RECORDS FOR THIS TASK Start Marker

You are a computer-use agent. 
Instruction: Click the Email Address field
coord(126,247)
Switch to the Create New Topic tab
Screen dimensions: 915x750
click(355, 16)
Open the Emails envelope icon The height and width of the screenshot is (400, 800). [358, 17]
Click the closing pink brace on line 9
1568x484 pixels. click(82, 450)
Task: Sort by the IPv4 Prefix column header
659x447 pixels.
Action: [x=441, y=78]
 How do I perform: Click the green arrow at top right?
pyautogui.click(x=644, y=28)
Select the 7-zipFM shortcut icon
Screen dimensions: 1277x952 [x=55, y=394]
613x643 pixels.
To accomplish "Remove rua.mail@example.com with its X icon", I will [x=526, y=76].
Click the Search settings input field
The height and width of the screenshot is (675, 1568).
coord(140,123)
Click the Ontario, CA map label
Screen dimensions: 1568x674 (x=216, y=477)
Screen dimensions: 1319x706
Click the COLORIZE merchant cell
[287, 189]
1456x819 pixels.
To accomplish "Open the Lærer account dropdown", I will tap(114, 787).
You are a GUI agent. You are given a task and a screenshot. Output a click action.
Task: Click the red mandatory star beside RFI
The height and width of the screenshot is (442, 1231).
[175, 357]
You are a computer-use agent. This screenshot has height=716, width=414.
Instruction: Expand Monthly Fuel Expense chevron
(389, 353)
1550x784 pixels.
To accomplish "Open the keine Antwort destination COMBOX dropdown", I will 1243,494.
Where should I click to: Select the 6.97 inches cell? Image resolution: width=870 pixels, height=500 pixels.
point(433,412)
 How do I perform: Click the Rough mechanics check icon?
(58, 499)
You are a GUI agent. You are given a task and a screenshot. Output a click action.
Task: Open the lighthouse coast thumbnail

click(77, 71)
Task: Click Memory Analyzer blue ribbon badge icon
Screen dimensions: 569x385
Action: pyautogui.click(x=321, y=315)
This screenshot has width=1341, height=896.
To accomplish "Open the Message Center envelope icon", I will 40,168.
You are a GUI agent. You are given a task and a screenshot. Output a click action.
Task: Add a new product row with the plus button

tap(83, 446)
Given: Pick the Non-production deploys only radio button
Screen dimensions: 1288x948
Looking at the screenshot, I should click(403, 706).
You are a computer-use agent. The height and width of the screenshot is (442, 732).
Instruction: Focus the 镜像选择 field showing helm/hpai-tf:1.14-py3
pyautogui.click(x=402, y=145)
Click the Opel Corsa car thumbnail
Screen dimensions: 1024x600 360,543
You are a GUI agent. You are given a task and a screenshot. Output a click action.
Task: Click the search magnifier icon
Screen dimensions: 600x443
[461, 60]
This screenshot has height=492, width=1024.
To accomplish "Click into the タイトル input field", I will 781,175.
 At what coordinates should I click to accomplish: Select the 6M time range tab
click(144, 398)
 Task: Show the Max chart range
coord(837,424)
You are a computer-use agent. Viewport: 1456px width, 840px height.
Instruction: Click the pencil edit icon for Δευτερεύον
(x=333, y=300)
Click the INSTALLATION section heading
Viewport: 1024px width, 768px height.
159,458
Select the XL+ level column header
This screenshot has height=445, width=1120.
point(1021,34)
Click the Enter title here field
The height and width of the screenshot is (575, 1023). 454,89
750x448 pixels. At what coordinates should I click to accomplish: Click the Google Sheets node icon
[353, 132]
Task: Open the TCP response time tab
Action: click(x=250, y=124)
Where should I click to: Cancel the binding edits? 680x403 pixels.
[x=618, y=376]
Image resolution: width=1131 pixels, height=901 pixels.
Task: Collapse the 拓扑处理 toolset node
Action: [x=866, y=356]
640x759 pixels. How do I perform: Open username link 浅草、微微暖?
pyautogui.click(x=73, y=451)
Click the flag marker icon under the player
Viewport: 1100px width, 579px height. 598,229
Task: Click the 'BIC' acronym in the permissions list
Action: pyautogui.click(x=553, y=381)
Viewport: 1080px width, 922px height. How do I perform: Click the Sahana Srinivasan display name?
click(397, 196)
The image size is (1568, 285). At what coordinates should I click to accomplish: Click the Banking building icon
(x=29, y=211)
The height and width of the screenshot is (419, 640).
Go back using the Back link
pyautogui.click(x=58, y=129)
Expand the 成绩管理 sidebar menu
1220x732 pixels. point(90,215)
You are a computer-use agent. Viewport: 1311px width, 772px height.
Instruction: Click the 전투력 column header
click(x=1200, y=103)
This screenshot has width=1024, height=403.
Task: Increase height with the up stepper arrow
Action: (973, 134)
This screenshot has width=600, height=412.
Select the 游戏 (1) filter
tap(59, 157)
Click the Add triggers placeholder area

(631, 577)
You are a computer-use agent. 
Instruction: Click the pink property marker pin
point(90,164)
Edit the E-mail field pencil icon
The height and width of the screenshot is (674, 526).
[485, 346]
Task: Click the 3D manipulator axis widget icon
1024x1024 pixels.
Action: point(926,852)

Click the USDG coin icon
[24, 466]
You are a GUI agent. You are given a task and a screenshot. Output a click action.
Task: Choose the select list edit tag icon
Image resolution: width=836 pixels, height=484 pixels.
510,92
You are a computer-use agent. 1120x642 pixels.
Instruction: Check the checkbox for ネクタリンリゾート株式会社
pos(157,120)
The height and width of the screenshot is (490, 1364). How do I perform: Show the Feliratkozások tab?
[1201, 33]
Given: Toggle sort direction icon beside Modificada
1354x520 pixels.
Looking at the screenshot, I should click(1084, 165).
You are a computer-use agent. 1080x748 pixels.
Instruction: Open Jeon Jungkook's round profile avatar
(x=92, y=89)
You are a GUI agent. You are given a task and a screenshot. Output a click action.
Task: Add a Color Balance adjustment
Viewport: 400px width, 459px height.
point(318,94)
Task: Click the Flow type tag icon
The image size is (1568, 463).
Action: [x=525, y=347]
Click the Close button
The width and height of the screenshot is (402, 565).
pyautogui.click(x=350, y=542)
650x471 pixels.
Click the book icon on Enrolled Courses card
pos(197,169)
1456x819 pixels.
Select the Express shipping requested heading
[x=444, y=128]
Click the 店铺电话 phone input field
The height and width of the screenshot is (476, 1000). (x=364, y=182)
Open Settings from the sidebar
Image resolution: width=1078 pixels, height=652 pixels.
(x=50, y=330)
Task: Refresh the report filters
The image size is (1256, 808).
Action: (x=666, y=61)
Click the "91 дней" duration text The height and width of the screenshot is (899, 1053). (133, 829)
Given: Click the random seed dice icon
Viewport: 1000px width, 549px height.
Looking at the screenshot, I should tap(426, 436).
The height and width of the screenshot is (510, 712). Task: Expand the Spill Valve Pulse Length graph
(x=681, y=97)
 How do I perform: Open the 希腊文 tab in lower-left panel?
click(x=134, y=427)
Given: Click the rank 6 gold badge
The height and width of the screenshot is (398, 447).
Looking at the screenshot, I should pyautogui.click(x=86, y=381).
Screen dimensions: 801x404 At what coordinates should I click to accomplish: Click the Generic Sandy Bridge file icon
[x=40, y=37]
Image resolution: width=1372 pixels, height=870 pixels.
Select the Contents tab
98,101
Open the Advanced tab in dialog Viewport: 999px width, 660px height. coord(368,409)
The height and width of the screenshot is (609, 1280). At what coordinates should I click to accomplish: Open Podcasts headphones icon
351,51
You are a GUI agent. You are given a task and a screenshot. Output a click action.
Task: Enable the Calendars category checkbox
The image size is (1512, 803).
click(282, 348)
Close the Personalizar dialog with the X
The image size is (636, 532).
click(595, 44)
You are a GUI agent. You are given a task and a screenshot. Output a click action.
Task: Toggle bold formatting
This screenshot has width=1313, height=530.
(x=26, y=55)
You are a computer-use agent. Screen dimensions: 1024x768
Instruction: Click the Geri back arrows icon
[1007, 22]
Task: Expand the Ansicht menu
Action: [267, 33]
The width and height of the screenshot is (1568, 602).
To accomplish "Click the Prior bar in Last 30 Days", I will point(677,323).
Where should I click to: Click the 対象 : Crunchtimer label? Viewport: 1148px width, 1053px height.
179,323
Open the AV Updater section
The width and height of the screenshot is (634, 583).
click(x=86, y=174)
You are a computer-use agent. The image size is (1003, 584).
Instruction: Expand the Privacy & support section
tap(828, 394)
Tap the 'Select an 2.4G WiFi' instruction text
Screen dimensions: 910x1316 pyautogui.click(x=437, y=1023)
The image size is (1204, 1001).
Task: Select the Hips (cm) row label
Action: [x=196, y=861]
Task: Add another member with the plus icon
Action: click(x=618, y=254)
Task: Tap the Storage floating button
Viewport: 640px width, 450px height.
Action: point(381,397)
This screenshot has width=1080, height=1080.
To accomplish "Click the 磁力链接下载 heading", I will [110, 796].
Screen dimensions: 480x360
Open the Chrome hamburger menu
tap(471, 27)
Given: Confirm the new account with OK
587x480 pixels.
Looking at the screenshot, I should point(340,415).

RECORDS FOR THIS TASK End Marker

- **EXERCISE BRIEF**
Write out exactly the lines that fall from the line with "Viewport: 1080px width, 922px" to the line with "Given: Toggle sort" in the records above, keeping both ends.

- **RESPONSE**
Viewport: 1080px width, 922px height. How do I perform: Click the Sahana Srinivasan display name?
click(397, 196)
The image size is (1568, 285). At what coordinates should I click to accomplish: Click the Banking building icon
(x=29, y=211)
The height and width of the screenshot is (419, 640).
Go back using the Back link
pyautogui.click(x=58, y=129)
Expand the 成绩管理 sidebar menu
1220x732 pixels. point(90,215)
You are a computer-use agent. Viewport: 1311px width, 772px height.
Instruction: Click the 전투력 column header
click(x=1200, y=103)
This screenshot has width=1024, height=403.
Task: Increase height with the up stepper arrow
Action: (973, 134)
This screenshot has width=600, height=412.
Select the 游戏 (1) filter
tap(59, 157)
Click the Add triggers placeholder area

(631, 577)
You are a computer-use agent. 
Instruction: Click the pink property marker pin
point(90,164)
Edit the E-mail field pencil icon
The height and width of the screenshot is (674, 526).
[485, 346]
Task: Click the 3D manipulator axis widget icon
1024x1024 pixels.
Action: point(926,852)

Click the USDG coin icon
[24, 466]
You are a GUI agent. You are given a task and a screenshot. Output a click action.
Task: Choose the select list edit tag icon
Image resolution: width=836 pixels, height=484 pixels.
510,92
You are a computer-use agent. 1120x642 pixels.
Instruction: Check the checkbox for ネクタリンリゾート株式会社
pos(157,120)
The height and width of the screenshot is (490, 1364). How do I perform: Show the Feliratkozások tab?
[1201, 33]
Given: Toggle sort direction icon beside Modificada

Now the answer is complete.